> [Aim of the task] Transcribe each record below character for character.

> [Records to use]

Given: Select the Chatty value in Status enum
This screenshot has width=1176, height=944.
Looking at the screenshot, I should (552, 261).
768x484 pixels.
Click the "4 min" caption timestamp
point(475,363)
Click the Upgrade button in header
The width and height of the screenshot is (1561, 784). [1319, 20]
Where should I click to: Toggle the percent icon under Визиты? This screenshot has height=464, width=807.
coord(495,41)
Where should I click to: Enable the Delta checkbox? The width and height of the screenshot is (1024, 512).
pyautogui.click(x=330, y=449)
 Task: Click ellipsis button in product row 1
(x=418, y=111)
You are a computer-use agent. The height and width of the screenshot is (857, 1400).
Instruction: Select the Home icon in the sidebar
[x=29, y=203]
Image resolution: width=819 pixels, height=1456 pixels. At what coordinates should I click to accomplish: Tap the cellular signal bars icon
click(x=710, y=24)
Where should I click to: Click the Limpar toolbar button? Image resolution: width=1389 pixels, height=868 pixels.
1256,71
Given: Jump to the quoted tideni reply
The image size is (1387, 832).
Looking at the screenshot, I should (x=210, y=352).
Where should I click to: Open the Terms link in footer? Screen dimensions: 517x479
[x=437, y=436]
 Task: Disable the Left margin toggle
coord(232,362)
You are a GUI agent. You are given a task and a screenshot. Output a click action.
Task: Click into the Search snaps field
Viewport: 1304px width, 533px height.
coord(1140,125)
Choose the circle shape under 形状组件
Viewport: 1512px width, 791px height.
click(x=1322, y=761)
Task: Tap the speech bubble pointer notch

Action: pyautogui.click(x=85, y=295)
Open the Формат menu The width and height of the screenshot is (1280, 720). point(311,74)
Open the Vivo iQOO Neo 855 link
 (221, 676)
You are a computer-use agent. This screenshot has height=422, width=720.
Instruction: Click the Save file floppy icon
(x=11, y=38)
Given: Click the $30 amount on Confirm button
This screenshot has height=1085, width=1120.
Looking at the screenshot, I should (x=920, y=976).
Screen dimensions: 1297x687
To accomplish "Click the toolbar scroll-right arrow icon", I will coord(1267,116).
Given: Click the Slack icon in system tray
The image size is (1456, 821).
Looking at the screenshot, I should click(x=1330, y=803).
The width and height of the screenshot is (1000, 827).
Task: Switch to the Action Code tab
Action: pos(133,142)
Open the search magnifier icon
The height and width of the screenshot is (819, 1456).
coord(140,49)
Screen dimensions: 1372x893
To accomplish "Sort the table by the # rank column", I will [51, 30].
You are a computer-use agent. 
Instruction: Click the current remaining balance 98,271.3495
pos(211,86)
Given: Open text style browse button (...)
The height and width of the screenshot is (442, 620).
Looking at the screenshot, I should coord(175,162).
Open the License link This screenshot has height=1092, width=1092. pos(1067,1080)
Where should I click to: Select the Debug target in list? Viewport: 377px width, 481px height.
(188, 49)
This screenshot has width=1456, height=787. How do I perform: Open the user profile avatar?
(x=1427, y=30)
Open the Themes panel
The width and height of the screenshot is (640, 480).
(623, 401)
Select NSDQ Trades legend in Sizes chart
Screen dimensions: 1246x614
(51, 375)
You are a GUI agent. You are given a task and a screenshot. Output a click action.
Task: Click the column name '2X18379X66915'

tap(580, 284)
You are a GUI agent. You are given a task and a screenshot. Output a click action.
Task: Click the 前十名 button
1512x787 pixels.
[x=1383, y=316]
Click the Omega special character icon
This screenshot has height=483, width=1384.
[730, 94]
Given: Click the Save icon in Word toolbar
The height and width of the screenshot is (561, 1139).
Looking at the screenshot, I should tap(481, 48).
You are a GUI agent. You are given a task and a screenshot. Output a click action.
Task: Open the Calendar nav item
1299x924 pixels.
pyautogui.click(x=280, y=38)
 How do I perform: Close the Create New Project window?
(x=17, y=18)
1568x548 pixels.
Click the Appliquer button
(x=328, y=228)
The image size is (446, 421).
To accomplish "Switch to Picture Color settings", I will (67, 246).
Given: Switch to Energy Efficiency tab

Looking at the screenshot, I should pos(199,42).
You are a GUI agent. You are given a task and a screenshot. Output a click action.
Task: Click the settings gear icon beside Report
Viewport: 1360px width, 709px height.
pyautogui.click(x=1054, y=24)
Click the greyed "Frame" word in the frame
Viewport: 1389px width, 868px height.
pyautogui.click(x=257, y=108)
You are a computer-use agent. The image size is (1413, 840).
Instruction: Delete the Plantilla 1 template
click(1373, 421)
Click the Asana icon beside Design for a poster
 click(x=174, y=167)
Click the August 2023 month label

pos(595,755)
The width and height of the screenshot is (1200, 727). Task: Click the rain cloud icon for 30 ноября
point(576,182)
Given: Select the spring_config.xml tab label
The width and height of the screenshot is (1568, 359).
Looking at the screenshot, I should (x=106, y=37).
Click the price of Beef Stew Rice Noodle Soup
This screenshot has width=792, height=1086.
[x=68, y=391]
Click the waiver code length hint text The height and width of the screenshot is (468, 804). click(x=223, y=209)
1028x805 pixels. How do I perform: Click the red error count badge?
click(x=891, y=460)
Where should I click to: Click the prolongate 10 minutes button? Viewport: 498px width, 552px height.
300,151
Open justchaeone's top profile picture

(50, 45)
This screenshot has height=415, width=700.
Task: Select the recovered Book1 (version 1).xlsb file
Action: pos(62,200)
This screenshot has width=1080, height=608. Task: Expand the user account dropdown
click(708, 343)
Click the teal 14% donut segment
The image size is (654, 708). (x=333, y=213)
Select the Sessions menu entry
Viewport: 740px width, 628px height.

> [Answer area]
Given: Select the Chatty value in Status enum
This screenshot has width=1176, height=944.
Looking at the screenshot, I should (552, 261).
768x484 pixels.
Click the "4 min" caption timestamp
point(475,363)
Click the Upgrade button in header
The width and height of the screenshot is (1561, 784). [1319, 20]
Where should I click to: Toggle the percent icon under Визиты? This screenshot has height=464, width=807.
coord(495,41)
Where should I click to: Enable the Delta checkbox? The width and height of the screenshot is (1024, 512).
pyautogui.click(x=330, y=449)
 Task: Click ellipsis button in product row 1
(x=418, y=111)
You are a computer-use agent. The height and width of the screenshot is (857, 1400).
Instruction: Select the Home icon in the sidebar
[x=29, y=203]
Image resolution: width=819 pixels, height=1456 pixels. At what coordinates should I click to accomplish: Tap the cellular signal bars icon
click(x=710, y=24)
Where should I click to: Click the Limpar toolbar button? Image resolution: width=1389 pixels, height=868 pixels.
1256,71
Given: Jump to the quoted tideni reply
The image size is (1387, 832).
Looking at the screenshot, I should (x=210, y=352).
Where should I click to: Open the Terms link in footer? Screen dimensions: 517x479
[x=437, y=436]
 Task: Disable the Left margin toggle
coord(232,362)
You are a GUI agent. You are given a task and a screenshot. Output a click action.
Task: Click into the Search snaps field
Viewport: 1304px width, 533px height.
coord(1140,125)
Choose the circle shape under 形状组件
Viewport: 1512px width, 791px height.
click(x=1322, y=761)
Task: Tap the speech bubble pointer notch

Action: pyautogui.click(x=85, y=295)
Open the Формат menu The width and height of the screenshot is (1280, 720). point(311,74)
Open the Vivo iQOO Neo 855 link
 (221, 676)
You are a computer-use agent. This screenshot has height=422, width=720.
Instruction: Click the Save file floppy icon
(x=11, y=38)
Given: Click the $30 amount on Confirm button
This screenshot has height=1085, width=1120.
Looking at the screenshot, I should (x=920, y=976).
Screen dimensions: 1297x687
To accomplish "Click the toolbar scroll-right arrow icon", I will coord(1267,116).
Given: Click the Slack icon in system tray
The image size is (1456, 821).
Looking at the screenshot, I should click(x=1330, y=803).
The width and height of the screenshot is (1000, 827).
Task: Switch to the Action Code tab
Action: pos(133,142)
Open the search magnifier icon
The height and width of the screenshot is (819, 1456).
coord(140,49)
Screen dimensions: 1372x893
To accomplish "Sort the table by the # rank column", I will [51, 30].
You are a computer-use agent. 
Instruction: Click the current remaining balance 98,271.3495
pos(211,86)
Given: Open text style browse button (...)
The height and width of the screenshot is (442, 620).
Looking at the screenshot, I should coord(175,162).
Open the License link This screenshot has height=1092, width=1092. pos(1067,1080)
Where should I click to: Select the Debug target in list? Viewport: 377px width, 481px height.
(188, 49)
This screenshot has width=1456, height=787. How do I perform: Open the user profile avatar?
(x=1427, y=30)
Open the Themes panel
The width and height of the screenshot is (640, 480).
(623, 401)
Select NSDQ Trades legend in Sizes chart
Screen dimensions: 1246x614
(51, 375)
You are a GUI agent. You are given a task and a screenshot. Output a click action.
Task: Click the column name '2X18379X66915'

tap(580, 284)
You are a GUI agent. You are given a task and a screenshot. Output a click action.
Task: Click the 前十名 button
1512x787 pixels.
[x=1383, y=316]
Click the Omega special character icon
This screenshot has height=483, width=1384.
[730, 94]
Given: Click the Save icon in Word toolbar
The height and width of the screenshot is (561, 1139).
Looking at the screenshot, I should tap(481, 48).
You are a GUI agent. You are given a task and a screenshot. Output a click action.
Task: Open the Calendar nav item
1299x924 pixels.
pyautogui.click(x=280, y=38)
 How do I perform: Close the Create New Project window?
(x=17, y=18)
1568x548 pixels.
Click the Appliquer button
(x=328, y=228)
The image size is (446, 421).
To accomplish "Switch to Picture Color settings", I will (67, 246).
Given: Switch to Energy Efficiency tab

Looking at the screenshot, I should pos(199,42).
You are a GUI agent. You are given a task and a screenshot. Output a click action.
Task: Click the settings gear icon beside Report
Viewport: 1360px width, 709px height.
pyautogui.click(x=1054, y=24)
Click the greyed "Frame" word in the frame
Viewport: 1389px width, 868px height.
pyautogui.click(x=257, y=108)
You are a computer-use agent. The image size is (1413, 840).
Instruction: Delete the Plantilla 1 template
click(1373, 421)
Click the Asana icon beside Design for a poster
 click(x=174, y=167)
Click the August 2023 month label

pos(595,755)
The width and height of the screenshot is (1200, 727). Task: Click the rain cloud icon for 30 ноября
point(576,182)
Given: Select the spring_config.xml tab label
The width and height of the screenshot is (1568, 359).
Looking at the screenshot, I should (x=106, y=37).
Click the price of Beef Stew Rice Noodle Soup
This screenshot has width=792, height=1086.
[x=68, y=391]
Click the waiver code length hint text The height and width of the screenshot is (468, 804). click(x=223, y=209)
1028x805 pixels. How do I perform: Click the red error count badge?
click(x=891, y=460)
Where should I click to: Click the prolongate 10 minutes button? Viewport: 498px width, 552px height.
300,151
Open justchaeone's top profile picture

(50, 45)
This screenshot has height=415, width=700.
Task: Select the recovered Book1 (version 1).xlsb file
Action: pos(62,200)
This screenshot has width=1080, height=608. Task: Expand the user account dropdown
click(708, 343)
Click the teal 14% donut segment
The image size is (654, 708). (x=333, y=213)
Select the Sessions menu entry
Viewport: 740px width, 628px height.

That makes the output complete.